↓↓↓

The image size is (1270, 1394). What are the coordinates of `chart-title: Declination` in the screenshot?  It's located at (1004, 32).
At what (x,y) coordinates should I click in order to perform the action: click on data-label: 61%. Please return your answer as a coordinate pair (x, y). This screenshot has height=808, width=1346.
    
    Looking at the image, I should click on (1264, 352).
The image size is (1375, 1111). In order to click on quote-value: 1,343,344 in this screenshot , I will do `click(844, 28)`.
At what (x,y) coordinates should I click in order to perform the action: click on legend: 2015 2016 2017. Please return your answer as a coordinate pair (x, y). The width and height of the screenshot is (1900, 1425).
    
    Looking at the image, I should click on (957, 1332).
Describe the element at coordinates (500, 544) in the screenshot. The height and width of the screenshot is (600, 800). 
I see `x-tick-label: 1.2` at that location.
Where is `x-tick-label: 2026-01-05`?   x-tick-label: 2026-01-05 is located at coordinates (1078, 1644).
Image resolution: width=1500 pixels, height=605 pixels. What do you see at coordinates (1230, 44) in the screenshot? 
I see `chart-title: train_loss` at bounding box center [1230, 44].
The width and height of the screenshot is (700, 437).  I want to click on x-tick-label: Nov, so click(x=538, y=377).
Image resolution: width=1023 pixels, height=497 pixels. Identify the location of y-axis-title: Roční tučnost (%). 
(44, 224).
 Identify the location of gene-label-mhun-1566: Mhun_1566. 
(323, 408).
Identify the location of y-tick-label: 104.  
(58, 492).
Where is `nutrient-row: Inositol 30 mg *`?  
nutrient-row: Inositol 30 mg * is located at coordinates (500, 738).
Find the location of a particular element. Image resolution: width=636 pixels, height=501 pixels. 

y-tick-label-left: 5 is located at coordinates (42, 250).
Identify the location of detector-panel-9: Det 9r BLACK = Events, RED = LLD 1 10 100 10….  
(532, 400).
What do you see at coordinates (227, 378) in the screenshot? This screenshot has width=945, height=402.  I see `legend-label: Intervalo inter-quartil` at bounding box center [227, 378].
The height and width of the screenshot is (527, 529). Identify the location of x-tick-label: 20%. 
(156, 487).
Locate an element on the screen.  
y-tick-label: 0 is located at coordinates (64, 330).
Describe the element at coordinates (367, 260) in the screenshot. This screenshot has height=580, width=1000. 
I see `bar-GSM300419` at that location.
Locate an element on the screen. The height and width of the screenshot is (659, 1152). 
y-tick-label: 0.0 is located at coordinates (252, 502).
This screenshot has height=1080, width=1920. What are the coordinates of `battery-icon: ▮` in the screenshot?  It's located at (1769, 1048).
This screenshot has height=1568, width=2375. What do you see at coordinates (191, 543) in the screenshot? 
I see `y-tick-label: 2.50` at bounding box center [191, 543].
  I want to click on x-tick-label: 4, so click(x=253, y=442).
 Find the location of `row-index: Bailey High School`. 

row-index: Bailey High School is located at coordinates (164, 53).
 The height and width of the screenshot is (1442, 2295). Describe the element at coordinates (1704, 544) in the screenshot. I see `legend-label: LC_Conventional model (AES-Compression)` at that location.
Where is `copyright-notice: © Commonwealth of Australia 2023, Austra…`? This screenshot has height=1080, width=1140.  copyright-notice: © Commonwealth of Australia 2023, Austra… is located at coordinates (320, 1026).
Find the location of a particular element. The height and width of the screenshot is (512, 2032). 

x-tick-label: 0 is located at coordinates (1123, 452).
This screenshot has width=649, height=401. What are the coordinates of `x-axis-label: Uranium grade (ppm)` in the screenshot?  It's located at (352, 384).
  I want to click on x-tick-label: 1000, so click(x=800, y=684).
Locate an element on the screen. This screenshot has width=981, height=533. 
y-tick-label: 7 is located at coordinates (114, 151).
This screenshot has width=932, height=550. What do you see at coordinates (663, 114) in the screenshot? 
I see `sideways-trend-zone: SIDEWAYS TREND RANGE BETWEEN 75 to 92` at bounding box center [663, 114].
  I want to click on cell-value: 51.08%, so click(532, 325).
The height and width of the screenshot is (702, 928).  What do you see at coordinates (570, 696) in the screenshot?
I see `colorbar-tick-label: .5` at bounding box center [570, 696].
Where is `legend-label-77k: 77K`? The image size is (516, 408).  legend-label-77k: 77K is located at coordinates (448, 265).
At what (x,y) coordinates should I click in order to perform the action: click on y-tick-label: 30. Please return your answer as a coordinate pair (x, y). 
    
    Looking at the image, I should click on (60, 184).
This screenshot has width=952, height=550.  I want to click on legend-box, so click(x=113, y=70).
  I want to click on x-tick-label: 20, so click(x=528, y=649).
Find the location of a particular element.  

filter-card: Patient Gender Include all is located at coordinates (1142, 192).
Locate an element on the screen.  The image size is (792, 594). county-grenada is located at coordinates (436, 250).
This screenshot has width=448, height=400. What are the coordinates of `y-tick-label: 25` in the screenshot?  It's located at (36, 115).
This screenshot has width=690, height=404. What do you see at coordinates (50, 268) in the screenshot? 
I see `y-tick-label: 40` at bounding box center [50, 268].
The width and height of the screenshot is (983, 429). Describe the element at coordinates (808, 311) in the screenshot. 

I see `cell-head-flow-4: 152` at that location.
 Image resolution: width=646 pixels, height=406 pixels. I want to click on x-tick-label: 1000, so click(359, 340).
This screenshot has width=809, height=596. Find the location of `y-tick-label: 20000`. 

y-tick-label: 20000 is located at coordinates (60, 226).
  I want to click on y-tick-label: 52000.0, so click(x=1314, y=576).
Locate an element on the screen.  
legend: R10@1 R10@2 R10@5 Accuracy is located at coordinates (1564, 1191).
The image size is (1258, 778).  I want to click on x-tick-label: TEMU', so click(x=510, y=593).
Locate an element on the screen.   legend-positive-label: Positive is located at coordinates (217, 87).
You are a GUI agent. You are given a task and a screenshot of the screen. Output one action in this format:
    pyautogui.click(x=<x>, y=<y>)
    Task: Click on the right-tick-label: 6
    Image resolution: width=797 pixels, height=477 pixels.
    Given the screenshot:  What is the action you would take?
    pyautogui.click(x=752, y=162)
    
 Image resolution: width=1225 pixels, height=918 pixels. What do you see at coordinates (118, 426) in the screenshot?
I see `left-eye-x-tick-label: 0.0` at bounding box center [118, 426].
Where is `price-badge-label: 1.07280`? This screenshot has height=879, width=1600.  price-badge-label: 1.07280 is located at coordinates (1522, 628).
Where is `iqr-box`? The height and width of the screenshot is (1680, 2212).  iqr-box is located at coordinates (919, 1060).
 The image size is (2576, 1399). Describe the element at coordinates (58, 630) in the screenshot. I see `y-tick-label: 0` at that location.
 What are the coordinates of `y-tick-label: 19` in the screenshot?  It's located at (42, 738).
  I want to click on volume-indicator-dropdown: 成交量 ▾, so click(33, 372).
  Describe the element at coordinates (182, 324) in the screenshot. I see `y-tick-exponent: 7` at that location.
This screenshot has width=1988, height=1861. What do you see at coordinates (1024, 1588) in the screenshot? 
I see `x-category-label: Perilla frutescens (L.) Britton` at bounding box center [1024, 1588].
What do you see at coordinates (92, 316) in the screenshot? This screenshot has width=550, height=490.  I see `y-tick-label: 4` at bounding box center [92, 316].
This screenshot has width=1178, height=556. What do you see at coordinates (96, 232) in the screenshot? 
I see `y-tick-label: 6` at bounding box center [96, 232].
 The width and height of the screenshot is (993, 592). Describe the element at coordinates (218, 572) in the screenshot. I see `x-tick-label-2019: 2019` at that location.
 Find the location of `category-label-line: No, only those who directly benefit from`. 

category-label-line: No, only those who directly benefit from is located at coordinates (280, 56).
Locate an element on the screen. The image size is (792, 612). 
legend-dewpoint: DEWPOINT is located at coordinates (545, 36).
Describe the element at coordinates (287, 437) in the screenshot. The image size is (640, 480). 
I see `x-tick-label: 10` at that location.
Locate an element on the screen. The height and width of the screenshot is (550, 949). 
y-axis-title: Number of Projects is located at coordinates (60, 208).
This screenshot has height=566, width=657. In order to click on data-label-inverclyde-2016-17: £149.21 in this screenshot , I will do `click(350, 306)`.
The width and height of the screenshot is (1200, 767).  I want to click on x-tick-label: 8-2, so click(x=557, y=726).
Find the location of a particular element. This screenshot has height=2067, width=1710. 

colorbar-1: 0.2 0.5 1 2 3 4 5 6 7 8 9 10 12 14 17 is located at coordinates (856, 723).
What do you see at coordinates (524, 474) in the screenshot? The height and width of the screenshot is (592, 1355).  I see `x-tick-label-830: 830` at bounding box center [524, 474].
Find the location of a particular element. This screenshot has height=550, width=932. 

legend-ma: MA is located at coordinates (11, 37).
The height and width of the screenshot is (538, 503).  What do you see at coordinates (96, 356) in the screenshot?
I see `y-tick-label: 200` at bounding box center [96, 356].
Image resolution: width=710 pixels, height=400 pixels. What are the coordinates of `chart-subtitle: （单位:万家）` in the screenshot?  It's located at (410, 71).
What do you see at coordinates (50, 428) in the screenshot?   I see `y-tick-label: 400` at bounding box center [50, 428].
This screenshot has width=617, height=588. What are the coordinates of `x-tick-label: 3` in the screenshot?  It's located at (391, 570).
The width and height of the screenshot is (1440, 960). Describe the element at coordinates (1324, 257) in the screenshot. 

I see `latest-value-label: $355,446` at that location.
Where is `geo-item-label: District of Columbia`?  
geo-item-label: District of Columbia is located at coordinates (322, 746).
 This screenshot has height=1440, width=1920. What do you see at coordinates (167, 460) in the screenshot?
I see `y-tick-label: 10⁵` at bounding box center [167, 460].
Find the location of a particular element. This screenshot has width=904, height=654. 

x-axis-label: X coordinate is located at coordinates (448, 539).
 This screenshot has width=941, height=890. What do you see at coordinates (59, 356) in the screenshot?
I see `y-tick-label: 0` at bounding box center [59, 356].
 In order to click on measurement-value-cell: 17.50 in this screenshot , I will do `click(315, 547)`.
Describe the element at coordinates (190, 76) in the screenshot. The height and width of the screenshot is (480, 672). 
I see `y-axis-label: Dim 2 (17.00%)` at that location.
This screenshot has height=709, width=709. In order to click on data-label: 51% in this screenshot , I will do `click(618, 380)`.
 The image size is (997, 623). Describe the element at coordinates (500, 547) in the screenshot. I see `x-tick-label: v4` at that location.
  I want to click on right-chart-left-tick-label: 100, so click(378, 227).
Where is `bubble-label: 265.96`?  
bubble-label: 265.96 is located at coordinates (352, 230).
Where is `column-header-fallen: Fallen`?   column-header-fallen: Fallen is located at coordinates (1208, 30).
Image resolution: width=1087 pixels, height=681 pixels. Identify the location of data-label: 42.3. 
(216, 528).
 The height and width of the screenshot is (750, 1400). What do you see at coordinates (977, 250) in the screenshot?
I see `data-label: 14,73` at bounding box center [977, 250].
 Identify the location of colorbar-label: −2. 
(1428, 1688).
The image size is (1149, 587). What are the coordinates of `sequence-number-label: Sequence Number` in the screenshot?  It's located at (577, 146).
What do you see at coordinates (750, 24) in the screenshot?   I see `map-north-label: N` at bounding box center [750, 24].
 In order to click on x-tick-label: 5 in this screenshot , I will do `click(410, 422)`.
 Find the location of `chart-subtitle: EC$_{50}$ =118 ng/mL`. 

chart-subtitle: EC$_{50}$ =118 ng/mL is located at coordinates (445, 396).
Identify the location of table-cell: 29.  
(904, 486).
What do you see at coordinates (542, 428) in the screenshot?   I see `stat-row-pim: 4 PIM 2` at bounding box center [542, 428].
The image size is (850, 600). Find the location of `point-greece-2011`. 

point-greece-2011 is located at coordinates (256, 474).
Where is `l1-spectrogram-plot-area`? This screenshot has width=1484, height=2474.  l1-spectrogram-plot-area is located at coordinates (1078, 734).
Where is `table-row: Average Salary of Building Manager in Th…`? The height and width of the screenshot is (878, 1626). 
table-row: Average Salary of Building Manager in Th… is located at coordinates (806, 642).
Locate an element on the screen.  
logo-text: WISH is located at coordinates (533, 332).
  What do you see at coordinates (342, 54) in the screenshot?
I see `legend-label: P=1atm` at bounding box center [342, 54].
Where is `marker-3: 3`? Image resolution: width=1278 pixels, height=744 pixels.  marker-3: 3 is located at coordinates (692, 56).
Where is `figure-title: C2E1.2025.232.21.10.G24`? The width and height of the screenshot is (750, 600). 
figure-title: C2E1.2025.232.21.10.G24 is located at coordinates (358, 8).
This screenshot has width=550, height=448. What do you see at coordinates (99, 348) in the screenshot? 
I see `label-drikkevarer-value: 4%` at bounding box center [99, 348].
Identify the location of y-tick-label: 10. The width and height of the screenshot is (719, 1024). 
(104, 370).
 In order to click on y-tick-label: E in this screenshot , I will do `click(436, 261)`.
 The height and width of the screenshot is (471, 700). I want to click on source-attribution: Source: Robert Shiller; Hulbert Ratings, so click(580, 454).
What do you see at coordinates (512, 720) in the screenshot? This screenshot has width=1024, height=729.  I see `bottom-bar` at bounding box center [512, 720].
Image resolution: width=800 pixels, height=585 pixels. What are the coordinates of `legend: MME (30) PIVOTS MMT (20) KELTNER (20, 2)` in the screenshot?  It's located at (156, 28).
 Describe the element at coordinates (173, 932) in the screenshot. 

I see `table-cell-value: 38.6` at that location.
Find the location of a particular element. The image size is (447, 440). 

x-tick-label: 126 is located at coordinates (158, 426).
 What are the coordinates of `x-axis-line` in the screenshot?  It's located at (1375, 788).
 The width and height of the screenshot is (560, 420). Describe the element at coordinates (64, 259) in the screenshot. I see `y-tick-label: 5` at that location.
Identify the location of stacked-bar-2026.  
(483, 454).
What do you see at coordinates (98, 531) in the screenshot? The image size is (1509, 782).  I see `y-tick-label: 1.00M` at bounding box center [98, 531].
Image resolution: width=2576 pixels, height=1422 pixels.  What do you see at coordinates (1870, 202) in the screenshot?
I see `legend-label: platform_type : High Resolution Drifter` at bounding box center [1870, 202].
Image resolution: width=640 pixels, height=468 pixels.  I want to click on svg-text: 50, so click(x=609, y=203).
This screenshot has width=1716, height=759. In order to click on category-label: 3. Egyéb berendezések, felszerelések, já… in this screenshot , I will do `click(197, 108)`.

↑↑↑

| Your goal |
Convert the material from the line with "This screenshot has width=1988, height=1861." to the line with "center [1024, 1588]." into a JSON list of strings, with one string for each line and blank lines omitted.

| Your response |
[
  "This screenshot has width=1988, height=1861. What do you see at coordinates (1024, 1588) in the screenshot? ",
  "I see `x-category-label: Perilla frutescens (L.) Britton` at bounding box center [1024, 1588]."
]